▶ **WHAT THE TASK ASKS**: Your output should consist of the data, copied exactly.

▶ **ENTRIES PROVIDED**:
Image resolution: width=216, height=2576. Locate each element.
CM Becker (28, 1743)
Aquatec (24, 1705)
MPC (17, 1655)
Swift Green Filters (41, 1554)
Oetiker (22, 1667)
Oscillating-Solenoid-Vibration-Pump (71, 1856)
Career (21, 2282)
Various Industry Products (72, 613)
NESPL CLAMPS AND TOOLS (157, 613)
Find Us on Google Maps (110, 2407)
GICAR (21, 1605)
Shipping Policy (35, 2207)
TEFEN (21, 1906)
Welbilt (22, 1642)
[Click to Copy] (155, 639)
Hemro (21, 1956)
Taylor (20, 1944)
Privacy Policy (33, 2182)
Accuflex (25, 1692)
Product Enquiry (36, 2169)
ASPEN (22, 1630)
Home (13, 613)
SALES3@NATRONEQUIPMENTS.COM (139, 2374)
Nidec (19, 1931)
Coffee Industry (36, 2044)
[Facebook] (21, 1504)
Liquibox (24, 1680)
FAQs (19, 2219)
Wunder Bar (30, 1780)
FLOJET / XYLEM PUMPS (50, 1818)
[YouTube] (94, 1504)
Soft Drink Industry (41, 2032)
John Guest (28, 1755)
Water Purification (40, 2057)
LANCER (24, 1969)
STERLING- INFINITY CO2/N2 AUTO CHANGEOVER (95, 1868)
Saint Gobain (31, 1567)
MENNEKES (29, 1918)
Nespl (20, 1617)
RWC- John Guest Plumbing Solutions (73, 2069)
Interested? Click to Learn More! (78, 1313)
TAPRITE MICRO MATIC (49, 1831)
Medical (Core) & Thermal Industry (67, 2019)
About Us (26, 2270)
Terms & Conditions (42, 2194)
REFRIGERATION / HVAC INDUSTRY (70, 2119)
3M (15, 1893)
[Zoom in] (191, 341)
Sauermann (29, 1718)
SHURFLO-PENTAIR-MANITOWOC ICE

▶ **RESPONSE**:
Image resolution: width=216, height=2576. Locate each element.
CM Becker (28, 1743)
Aquatec (24, 1705)
MPC (17, 1655)
Swift Green Filters (41, 1554)
Oetiker (22, 1667)
Oscillating-Solenoid-Vibration-Pump (71, 1856)
Career (21, 2282)
Various Industry Products (72, 613)
NESPL CLAMPS AND TOOLS (157, 613)
Find Us on Google Maps (110, 2407)
GICAR (21, 1605)
Shipping Policy (35, 2207)
TEFEN (21, 1906)
Welbilt (22, 1642)
[Click to Copy] (155, 639)
Hemro (21, 1956)
Taylor (20, 1944)
Privacy Policy (33, 2182)
Accuflex (25, 1692)
Product Enquiry (36, 2169)
ASPEN (22, 1630)
Home (13, 613)
SALES3@NATRONEQUIPMENTS.COM (139, 2374)
Nidec (19, 1931)
Coffee Industry (36, 2044)
[Facebook] (21, 1504)
Liquibox (24, 1680)
FAQs (19, 2219)
Wunder Bar (30, 1780)
FLOJET / XYLEM PUMPS (50, 1818)
[YouTube] (94, 1504)
Soft Drink Industry (41, 2032)
John Guest (28, 1755)
Water Purification (40, 2057)
LANCER (24, 1969)
STERLING- INFINITY CO2/N2 AUTO CHANGEOVER (95, 1868)
Saint Gobain (31, 1567)
MENNEKES (29, 1918)
Nespl (20, 1617)
RWC- John Guest Plumbing Solutions (73, 2069)
Interested? Click to Learn More! (78, 1313)
TAPRITE MICRO MATIC (49, 1831)
Medical (Core) & Thermal Industry (67, 2019)
About Us (26, 2270)
Terms & Conditions (42, 2194)
REFRIGERATION / HVAC INDUSTRY (70, 2119)
3M (15, 1893)
[Zoom in] (191, 341)
Sauermann (29, 1718)
SHURFLO-PENTAIR-MANITOWOC ICE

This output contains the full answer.